On one of Dr. Susan Schulman's PANDAS videos, she mentions that we do not know if there is brain damage to those who have experienced longterm inflammation. From what she said, I got the impression that the current thinking is that after 10 yrs there may well be some permanent damage. (My ds has had his problems for at least 14 yrs so you can understand how that has stayed with me) Since it's still something that has been unexplored at this point, whatever we hear or read is going to be someone's opinion. But I would expect those opinions are most likely based on what is known (or believed to be known) about the brain & other inflammatory conditions.

Not enough fluids is definitely a factor for us - ds18 has so many tics around drinking that he avoids it until the thirst drives him to it. I have explained to him how that affects his body & all, but he is so messed up right now that I really believe that he is doing the best he can for the most part.

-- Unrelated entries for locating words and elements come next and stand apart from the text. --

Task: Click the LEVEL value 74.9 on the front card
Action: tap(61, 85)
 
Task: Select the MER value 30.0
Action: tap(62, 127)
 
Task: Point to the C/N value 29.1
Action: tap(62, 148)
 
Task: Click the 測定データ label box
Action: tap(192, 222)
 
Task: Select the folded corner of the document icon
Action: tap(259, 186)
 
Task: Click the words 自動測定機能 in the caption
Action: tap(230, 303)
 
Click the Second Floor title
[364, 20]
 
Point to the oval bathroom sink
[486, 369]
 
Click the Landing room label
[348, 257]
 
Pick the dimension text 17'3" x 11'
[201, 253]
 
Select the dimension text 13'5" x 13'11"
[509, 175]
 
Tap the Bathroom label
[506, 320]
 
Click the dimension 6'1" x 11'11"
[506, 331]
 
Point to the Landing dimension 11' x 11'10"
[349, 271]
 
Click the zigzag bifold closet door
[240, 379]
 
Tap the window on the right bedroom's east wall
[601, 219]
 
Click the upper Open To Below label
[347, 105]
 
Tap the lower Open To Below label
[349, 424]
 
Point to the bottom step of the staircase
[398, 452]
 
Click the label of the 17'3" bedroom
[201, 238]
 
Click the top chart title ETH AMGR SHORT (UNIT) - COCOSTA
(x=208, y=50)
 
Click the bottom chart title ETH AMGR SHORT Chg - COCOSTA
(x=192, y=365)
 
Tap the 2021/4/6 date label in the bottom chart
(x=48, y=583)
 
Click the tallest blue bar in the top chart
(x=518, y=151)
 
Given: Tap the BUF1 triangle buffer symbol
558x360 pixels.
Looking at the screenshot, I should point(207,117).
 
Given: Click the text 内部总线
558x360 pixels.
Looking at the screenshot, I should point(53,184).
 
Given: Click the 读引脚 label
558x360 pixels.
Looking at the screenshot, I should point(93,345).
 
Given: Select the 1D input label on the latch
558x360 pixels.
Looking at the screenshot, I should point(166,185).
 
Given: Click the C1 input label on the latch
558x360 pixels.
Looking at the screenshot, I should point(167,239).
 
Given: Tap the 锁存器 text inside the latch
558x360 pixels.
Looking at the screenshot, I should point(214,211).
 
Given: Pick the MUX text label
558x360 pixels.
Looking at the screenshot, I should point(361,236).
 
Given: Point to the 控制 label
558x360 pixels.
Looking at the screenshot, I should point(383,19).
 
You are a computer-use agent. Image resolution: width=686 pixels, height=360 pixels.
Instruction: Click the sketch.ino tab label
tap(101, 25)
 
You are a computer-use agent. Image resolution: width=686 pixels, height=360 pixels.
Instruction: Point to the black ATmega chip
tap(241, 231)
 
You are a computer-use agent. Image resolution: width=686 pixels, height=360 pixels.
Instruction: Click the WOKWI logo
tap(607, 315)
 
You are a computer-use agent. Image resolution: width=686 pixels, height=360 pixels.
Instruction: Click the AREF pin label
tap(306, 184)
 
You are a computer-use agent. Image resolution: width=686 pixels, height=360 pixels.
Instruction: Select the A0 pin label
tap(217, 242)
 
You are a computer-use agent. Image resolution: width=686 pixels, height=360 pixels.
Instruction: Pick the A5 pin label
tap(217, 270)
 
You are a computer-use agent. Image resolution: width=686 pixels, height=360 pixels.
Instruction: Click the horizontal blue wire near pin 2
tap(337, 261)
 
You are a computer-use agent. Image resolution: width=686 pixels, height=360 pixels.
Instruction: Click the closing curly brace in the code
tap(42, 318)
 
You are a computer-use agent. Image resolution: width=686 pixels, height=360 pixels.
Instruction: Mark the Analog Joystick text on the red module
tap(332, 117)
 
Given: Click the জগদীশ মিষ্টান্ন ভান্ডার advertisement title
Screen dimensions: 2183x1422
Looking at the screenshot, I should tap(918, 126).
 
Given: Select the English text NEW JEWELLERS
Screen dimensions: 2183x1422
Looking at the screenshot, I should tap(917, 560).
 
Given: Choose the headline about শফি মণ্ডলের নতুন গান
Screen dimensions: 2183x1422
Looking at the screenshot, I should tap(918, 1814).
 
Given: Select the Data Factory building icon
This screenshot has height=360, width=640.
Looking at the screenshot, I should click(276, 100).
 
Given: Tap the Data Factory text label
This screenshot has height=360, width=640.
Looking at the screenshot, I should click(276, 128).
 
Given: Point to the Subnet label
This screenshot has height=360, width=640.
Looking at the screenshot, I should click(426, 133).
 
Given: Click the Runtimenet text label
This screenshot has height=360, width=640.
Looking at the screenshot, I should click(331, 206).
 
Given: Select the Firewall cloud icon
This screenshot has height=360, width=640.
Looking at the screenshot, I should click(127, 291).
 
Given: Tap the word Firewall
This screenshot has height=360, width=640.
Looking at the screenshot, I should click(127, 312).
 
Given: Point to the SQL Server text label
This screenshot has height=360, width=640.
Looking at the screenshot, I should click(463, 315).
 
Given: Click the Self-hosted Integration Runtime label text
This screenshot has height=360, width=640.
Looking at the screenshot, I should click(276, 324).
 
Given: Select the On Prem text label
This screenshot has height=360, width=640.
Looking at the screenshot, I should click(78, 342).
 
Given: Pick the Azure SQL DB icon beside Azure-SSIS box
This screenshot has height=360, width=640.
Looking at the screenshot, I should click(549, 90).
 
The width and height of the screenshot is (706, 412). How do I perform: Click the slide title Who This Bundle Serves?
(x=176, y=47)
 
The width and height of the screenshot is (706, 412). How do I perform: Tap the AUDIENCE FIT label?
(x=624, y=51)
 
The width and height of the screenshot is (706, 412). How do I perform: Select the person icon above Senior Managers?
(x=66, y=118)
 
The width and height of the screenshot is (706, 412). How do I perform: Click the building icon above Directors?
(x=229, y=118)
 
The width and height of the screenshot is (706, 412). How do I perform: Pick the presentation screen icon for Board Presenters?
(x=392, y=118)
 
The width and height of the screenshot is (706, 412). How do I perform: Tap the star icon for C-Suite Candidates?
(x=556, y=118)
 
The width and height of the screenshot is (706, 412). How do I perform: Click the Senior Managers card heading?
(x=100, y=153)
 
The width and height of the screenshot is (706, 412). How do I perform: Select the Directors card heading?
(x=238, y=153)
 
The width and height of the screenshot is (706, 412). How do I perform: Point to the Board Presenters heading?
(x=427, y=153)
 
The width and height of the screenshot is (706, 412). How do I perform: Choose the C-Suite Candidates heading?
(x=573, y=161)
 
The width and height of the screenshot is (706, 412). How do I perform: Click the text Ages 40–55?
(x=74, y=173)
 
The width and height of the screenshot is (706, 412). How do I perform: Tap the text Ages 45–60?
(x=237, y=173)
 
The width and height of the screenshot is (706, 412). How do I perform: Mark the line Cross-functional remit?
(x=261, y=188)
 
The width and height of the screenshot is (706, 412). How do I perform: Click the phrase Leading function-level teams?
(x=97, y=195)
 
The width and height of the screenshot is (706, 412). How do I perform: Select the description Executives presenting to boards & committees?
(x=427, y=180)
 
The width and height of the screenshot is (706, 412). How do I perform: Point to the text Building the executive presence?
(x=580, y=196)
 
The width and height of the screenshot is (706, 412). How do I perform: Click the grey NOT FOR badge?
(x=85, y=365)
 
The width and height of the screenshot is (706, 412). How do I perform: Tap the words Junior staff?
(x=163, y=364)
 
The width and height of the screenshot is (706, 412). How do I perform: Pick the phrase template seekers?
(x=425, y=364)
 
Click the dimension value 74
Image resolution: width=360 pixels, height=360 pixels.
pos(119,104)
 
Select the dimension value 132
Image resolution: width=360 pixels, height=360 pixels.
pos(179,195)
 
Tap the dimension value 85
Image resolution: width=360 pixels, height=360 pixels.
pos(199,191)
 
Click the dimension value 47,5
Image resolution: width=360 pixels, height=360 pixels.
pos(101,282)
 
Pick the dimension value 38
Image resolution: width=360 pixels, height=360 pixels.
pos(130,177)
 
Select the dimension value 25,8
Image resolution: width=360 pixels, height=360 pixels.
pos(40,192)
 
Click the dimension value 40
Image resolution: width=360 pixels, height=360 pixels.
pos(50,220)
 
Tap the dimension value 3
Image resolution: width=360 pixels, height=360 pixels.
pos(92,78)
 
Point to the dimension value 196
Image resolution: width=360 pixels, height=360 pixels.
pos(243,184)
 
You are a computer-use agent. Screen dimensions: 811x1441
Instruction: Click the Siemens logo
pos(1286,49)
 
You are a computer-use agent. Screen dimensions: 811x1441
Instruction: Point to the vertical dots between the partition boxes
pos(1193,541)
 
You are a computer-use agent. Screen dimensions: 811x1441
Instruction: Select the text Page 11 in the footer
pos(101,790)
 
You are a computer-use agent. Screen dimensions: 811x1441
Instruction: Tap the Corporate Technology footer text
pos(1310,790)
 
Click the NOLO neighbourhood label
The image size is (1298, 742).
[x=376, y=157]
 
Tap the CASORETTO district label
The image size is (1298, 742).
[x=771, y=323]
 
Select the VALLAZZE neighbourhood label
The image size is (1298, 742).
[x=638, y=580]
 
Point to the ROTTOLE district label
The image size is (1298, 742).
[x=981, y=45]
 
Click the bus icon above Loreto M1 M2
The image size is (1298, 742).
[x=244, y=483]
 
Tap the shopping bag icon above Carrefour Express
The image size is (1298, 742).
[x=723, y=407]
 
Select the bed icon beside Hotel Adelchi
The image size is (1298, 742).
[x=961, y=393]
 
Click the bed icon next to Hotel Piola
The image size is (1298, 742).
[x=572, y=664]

Any idea why the dr. said to stop the augmentin when he thought diarrhea was an issue? I am giving my ds my own Rx for augmentin - he doesn't have a dr. yet so I don't really have someone to consult. He did say that it seemed a little less bad last nite after dinner so I am hoping it is like the literature says where the body is adjusting to it. I'll have to gauge how it goes today. Whenever my ds has constipation, upping his vitamin C &/or magnesium (but not both at the same time) seems to do the trick. (His has never been really bad, though, so YMMV) ~Grace

Oh thanks be to God that our insurance just switched from Aetna to United Healthcare this past June! A ray of sunshine in my day at last!

Okay, I'm going to try moving the probiotic dose closer - like maybe 1/2-1 hr after the augmentin & then add some culterelle or similar inbetween times. Thanks for all the responses! Edit: Ds18 says that he is now having rather uncomfortable stomach cramping. I still have a full course of zithromycin that I was supposed to be giving to one of my younger sons. Would it be worthwhile to switch ds18 from augmentin over to zithromax at this point?